Would you set down every entry shown below, precisely as written?

─── Task input

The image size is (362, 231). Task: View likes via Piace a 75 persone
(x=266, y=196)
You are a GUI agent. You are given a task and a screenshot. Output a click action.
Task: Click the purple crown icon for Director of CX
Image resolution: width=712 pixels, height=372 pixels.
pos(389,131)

──────

* [Output below]:
The image size is (362, 231). Task: View likes via Piace a 75 persone
(x=266, y=196)
You are a GUI agent. You are given a task and a screenshot. Output a click action.
Task: Click the purple crown icon for Director of CX
Image resolution: width=712 pixels, height=372 pixels.
pos(389,131)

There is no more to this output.